The Washington Monument doesn't just dominate America's capital. It defines it. And it isn't just a marker for the man, George Washington, who so changed the US nation's history – it has itself been buffeted by that same history, as wrangles and wars dragged out its construction over 90 long years. Like much else that goes on in Washington DC, the 169-metre high Monument was as controversial then as it is well-loved now.
From a distance, this unmistakeable white-obelisk looks like a single towering block. But get up close, and you'll see it's made up of stone blocks - lots of them. All of the marble, granite and gneiss stones used to make George Washington proud have been counted. And there are 36,491 of them, piled up high into the sky. The pinnacle is capped by a single-cast aluminium apex, once worth its weight in silver. Remarkably, thousands of Americans could claim to have jumped right over its shiny summit. But only because the pointed apex was left on the ground in 1884, so Americans could take one small step, and then tell tall tales of a giant leap.
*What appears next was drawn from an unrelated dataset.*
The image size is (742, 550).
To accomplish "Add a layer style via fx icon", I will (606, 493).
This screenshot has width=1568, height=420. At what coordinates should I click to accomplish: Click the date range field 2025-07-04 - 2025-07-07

It sits on right in the centre of Washington, on a line running directly east from the Lincoln Memorial to the US Capitol Building. And almost (but not quite) on a line drawn south from the White House to the Jefferson Memorial. It was supposed to be slap bang in the middle, of course, but surveys found the ground too soggy there to support its huge weight. So it was stepped to the right a little. That was just one misstep in a catalogue of construction woes that stretched across almost a century. Congress refused to fund it, civil war stopped it. It was even left only a third-built for 20 years, and you can see the join, where the stones used were changed.
Now it's hard to imagine DC without it. One thing’s for certain. You don't need to find the Washington Monument – as the tallest stone structure in the world, it's going to find you, where ever you are in the city.